Rising home prices in China, which grew at the fastest pace in May this year, makes it difficult for policymakers to loosen monetary policy in a bid to boost growth, which could result in further downside for the economy, say market watchers.
The central bank in the world's second largest economy has been facing the challenging task of trying to balance the need to support a slowing economy against curbing housing inflation.
But Zhiwei Zhang, chief China economist at Nomura, said it's unlikely the People's Bank of China (PBOC) will ease monetary policy given the continuing increase in real estate prices.
"Rising property prices make it difficult for policymakers to loosen monetary policy, at least in the short term," Zhang said in a note on Tuesday. "We expect the government to continue focusing on containing financial risks before the second quarter data release on 15 July," referring to leveraging and shadow banking activity that has led to elevated property prices.
Average home prices in 70 major Chinese cities rose 6 percent in May from a year earlier, following a two-year high of 4.9 percent in April, Reuters reported.
(Read More: China Home Prices Raise to Fastest Pace This Year)
Prices have continued to rise despite a series of fresh measures by the government in March to cool the sector, like a stricter enforcement of a 20 percent capital gains tax and an increase in down payments and mortgage rates on second homes in cities with the fastest rising prices.
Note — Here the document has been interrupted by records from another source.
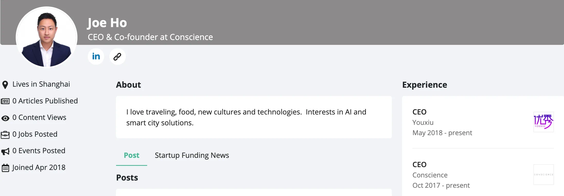Click the jobs briefcase icon
The image size is (564, 196).
pyautogui.click(x=5, y=135)
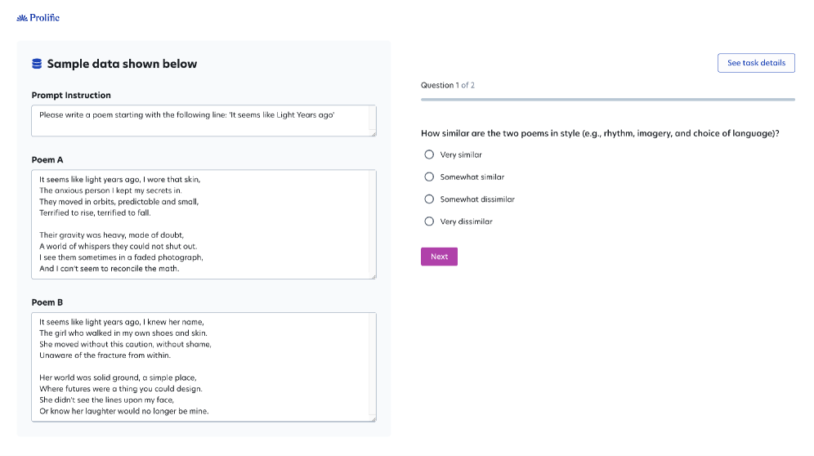The image size is (814, 456).
Task: Pick the Somewhat dissimilar option
Action: point(429,199)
(Read More: China Property Boom Shows No Sign of Abating)
While there is some evidence that the measures may be working with house prices rising 0.9 percent in May on a monthly basis, compared to 1 percent the previous month, Du Jinsong, head of Asia property research, Credit Suisse said house prices will continue to jump at least 5 percent this year.
"In June, bank loans increased quite substantially and I think that at least half of the increase is going to the housing market - which is going to help the housing price," Du said, adding that a weak economy is going to prevent the central government from introducing any broad measures across the country to curb prices.
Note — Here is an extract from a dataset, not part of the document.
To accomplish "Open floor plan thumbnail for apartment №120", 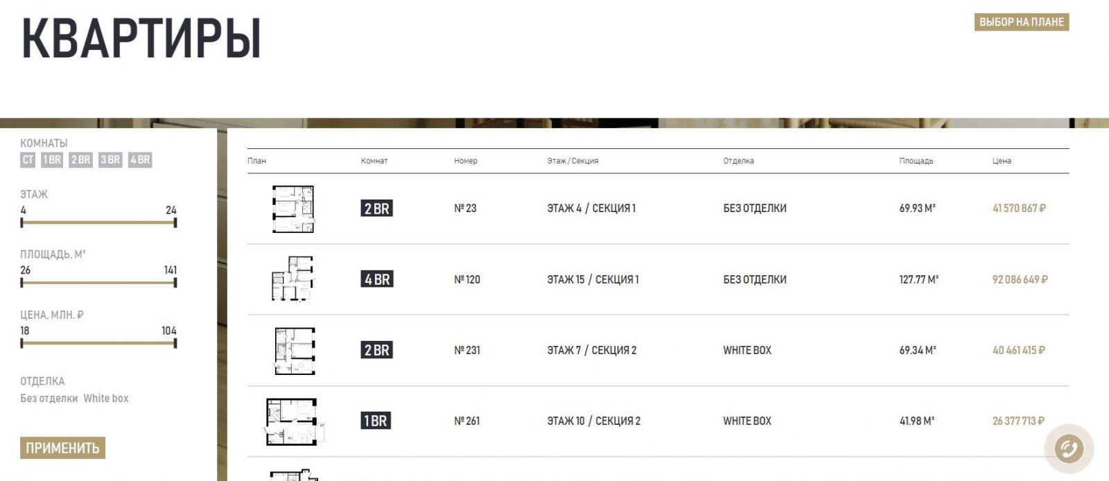I will coord(292,279).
"The economy is still weak. The central government will not come with any measures to apply to the whole country - they will ask local governments to do it on a regional basis and that probably won't change the trend [of rising prices]," Du added.
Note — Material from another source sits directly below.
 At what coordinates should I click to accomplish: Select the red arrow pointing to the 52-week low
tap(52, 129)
A series of negative economic data out of China in May, like a contraction in factory activity for the first time in seven months and weak export growth, have added to fears that recovery in the powerhouse economy may be losing steam. That has lead a series of major banks and international agencies to downgrade their economic growth forecast for China in 2013, with Nomura calling gross domestic product to fall as low as below 7 percent in the second half.
(Read More: Now, China Watchers See Growth Below 7%)
Tight Liquidity Conditions
Zhang of Nomura said the outlook for property prices depends on the central bank's monetary policy stance over the next several months, and since it's likely the government wants prices to come down, tight liquidity conditions will remain.
"We maintain our view that downside risks to growth have increased," Zhang said, citing the rise in property prices.
Klaus Baader, chief Asia Pacific economist, Societe Generale backed that sentiment saying the central bank would tighten liquidity rather than loosen it.
"Given these house price trends, the continued resistance of the PBOC to ease the tight liquidity conditions in the money market is quite understandable, despite pressure from many banks to cut the Required Reserve Requirement," Baader said in a note. "In fact, rather than adding cash, the bank sold 2 billion yuan ($326 million) of 91-day notes, draining liquidity."